УЭЛШ. А почему мы их призраков не боимся? Им бы в самый раз появиться.

ГЕРЛИН. Да вы пьяный в стельку, чего вам бояться? А вот я не боюсь, потому что… Сама не знаю почему. Во-первых, вы рядом, во вторых… В общем, не знаю. Мне и на кладбище ночью не страшно. Наоборот, мне там нравится ночью.

УЭЛШ. И что это? Болезненная склонность?

ГЕРЛИН (смущенно). Да никакого психического сдвига у меня нет. Абсолютно. Просто… когда у тебя на душе тоскливо и одиноко, ты чувствуешь, что живым все-таки быть лучше, чем лежать в земле или на дне озера. Потому что… хоть и маленький, но шанс порадоваться жизни, у тебя все-таки есть. Пусть даже малюсенький, – у них-то нет никакого, абсолютно никакого. Не то, что ты говоришь: «Ха, а я еще поживу!» Нет, ведь жизнь может сложиться так, что этим самым мертвецам еще позавидуешь. Но в тот самый момент, когда бродишь среди могил, готовишь себя на мысли, что в жизни будет что-то хорошее. А покойнички словно это чувствуют и говорят: «Живи и радуйся.» (Скороговоркой). Ну вот, все высказала.

УЭЛШ. А глаза-то у тебя карие. И взгляд – умный-умный.

ГЕРЛИН. Вот уж не думала, что вы заметили какого цвета у меня глаза. Красивые и блестят, да?

УЭЛШ. Придет день, и ты станешь красивой и интересной женщиной. Да благословит тебя Господь.

УЭЛШ снова прикладывается к бутылке.

ГЕРЛИН (тихо, с грустью). Да, когда-нибудь наступит. (Пауза). Ну, святой отец, двину-ка я домой. Вы остаетесь, или пройдемся вместе?

УЭЛШ. Побуду здесь еще немного, пожалуй. Помолюсь за бедного Томаса.

ГЕРЛИН. Ну, тогда пока.

УЭЛШ. Пока.

ГЕРЛИН целует его в щеку. Они обнимаются. ГЕРЛИН встает.

УЭЛШ. Ты не забудешь передать письмо? Ты не забудешь передать письмо Валену и Коулмену, а?

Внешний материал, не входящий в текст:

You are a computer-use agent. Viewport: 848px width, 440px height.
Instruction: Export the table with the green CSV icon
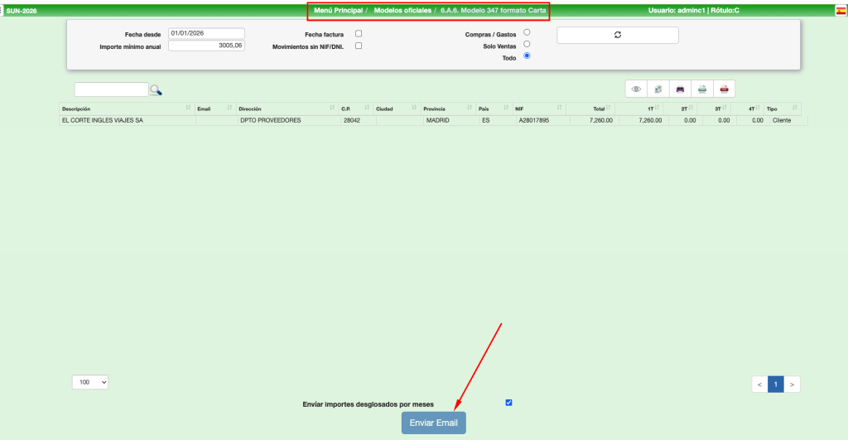pyautogui.click(x=701, y=89)
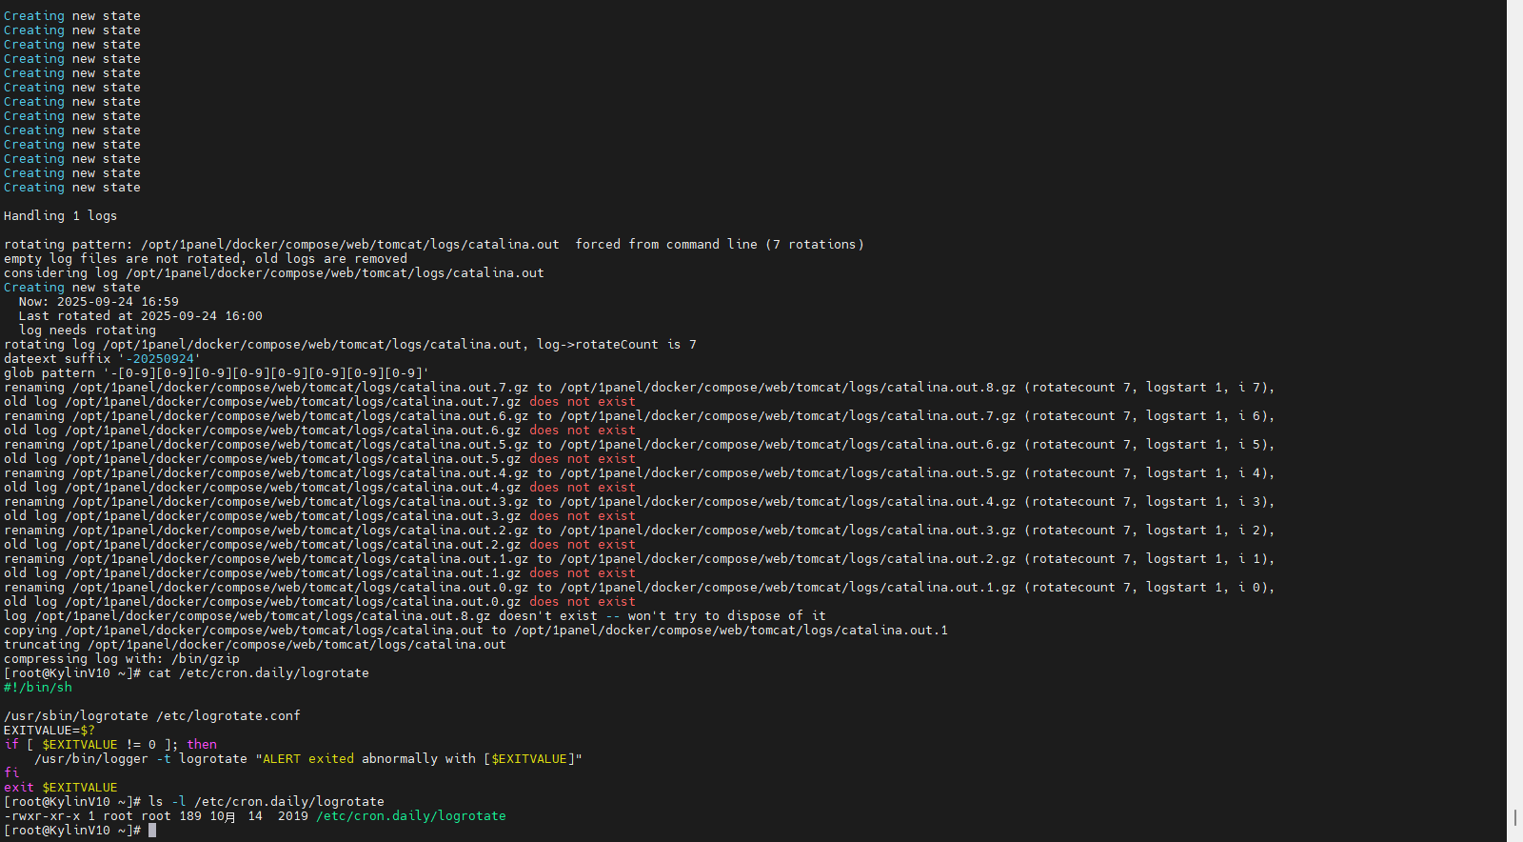This screenshot has height=842, width=1523.
Task: Click 'forced from command line (7 rotations)' text
Action: tap(719, 245)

ГЕРЛИН. Не забуду. А что в нем, святой отец? Я в догадках вся. Может, в конверте дюжина презервативов и все?

УЭЛШ. Ну ты и сказанула!

ГЕРЛИН. Они все равно ими не пользуются, если только изредка.

УЭЛШ. Ну, перестань…

ГЕРЛИН. Да и то, если бабенка слепая попадется.

УЭЛШ. Ну и язык у тебя. Хоть уши затыкай.

ГЕРЛИН. Ладно, больше не буду. А вы в курсе, что у Валена новое хобби? Обшаривает всю Коннемару и покупает фигурки святых, но только керамические и фарфоровые. Собрал уже тридцать семь фигурок. На зло Коулмену.

УЭЛШ. Странные они ребята.

ГЕРЛИН. Очень странные. Дальше некуда. (Пауза). Ну, я пошла, святой отец.

УЭЛШ. До встречи, Герлин. Или Мария, уж не знаю как тебя и называть.

ГЕРЛИН. Если объявитесь, я вам сообщу как девчонки сыграют завтра. Может, и в газете заметку опубликуют. А название у нее будет: «Одной девочке во время футбольного матча оторвало голову.»

УЭЛШ улыбается. ГЕРЛИН медленно удаляется.

УЭЛШ. Эй, Герлин. Спасибо, что посидела со мной. Мне наша встреча запомнится.

ГЕРЛИН. Всегда рада, святой отец. В любой момент.

ГЕРЛИН уходит. УЭЛШ смотрит прямо перед собой.

УЭЛШ (тихо). Нет, не в любой. Не в любой.

Он допивает пиво, ставит бутылку на скамейку, крестится и сидит, задумавшись.